----- Records to process -----
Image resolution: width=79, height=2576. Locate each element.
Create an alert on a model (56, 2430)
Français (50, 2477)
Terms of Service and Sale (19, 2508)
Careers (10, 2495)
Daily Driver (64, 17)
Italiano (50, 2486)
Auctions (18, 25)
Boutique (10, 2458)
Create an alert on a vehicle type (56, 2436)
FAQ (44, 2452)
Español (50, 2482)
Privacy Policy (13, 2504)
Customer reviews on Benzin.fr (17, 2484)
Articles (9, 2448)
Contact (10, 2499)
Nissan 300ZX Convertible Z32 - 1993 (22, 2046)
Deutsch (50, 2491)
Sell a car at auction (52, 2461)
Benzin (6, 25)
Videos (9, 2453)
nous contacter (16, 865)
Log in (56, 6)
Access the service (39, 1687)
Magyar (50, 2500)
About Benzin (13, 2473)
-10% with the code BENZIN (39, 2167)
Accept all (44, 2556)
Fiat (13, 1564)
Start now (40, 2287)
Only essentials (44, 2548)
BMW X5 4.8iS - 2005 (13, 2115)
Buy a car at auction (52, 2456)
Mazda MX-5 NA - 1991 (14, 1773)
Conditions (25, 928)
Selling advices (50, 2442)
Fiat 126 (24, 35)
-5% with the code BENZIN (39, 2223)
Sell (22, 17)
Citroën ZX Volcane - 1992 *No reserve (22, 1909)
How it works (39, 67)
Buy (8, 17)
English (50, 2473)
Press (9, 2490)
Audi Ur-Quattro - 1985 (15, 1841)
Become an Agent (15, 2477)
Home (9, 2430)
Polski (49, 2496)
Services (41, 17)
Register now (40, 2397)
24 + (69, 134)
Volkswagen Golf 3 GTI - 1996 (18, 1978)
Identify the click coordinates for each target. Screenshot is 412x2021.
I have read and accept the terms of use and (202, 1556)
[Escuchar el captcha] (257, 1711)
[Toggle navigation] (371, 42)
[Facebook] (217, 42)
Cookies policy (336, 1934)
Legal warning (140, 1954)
-----
## What is expected:
What is needed is an exact, complete copy of the entries above.

## Answer box:
Image resolution: width=79, height=2576. Locate each element.
Create an alert on a model (56, 2430)
Français (50, 2477)
Terms of Service and Sale (19, 2508)
Careers (10, 2495)
Daily Driver (64, 17)
Italiano (50, 2486)
Auctions (18, 25)
Boutique (10, 2458)
Create an alert on a vehicle type (56, 2436)
FAQ (44, 2452)
Español (50, 2482)
Privacy Policy (13, 2504)
Customer reviews on Benzin.fr (17, 2484)
Articles (9, 2448)
Contact (10, 2499)
Nissan 300ZX Convertible Z32 - 1993 (22, 2046)
Deutsch (50, 2491)
Sell a car at auction (52, 2461)
Benzin (6, 25)
Videos (9, 2453)
nous contacter (16, 865)
Log in (56, 6)
Access the service (39, 1687)
Magyar (50, 2500)
About Benzin (13, 2473)
-10% with the code BENZIN (39, 2167)
Accept all (44, 2556)
Fiat (13, 1564)
Start now (40, 2287)
Only essentials (44, 2548)
BMW X5 4.8iS - 2005 (13, 2115)
Buy a car at auction (52, 2456)
Mazda MX-5 NA - 1991 (14, 1773)
Conditions (25, 928)
Selling advices (50, 2442)
Fiat 126 (24, 35)
-5% with the code BENZIN (39, 2223)
Sell (22, 17)
Citroën ZX Volcane - 1992 *No reserve (22, 1909)
How it works (39, 67)
Buy (8, 17)
English (50, 2473)
Press (9, 2490)
Audi Ur-Quattro - 1985 (15, 1841)
Become an Agent (15, 2477)
Home (9, 2430)
Polski (49, 2496)
Services (41, 17)
Register now (40, 2397)
24 + (69, 134)
Volkswagen Golf 3 GTI - 1996 (18, 1978)
Identify the click coordinates for each target. Screenshot is 412x2021.
I have read and accept the terms of use and (202, 1556)
[Escuchar el captcha] (257, 1711)
[Toggle navigation] (371, 42)
[Facebook] (217, 42)
Cookies policy (336, 1934)
Legal warning (140, 1954)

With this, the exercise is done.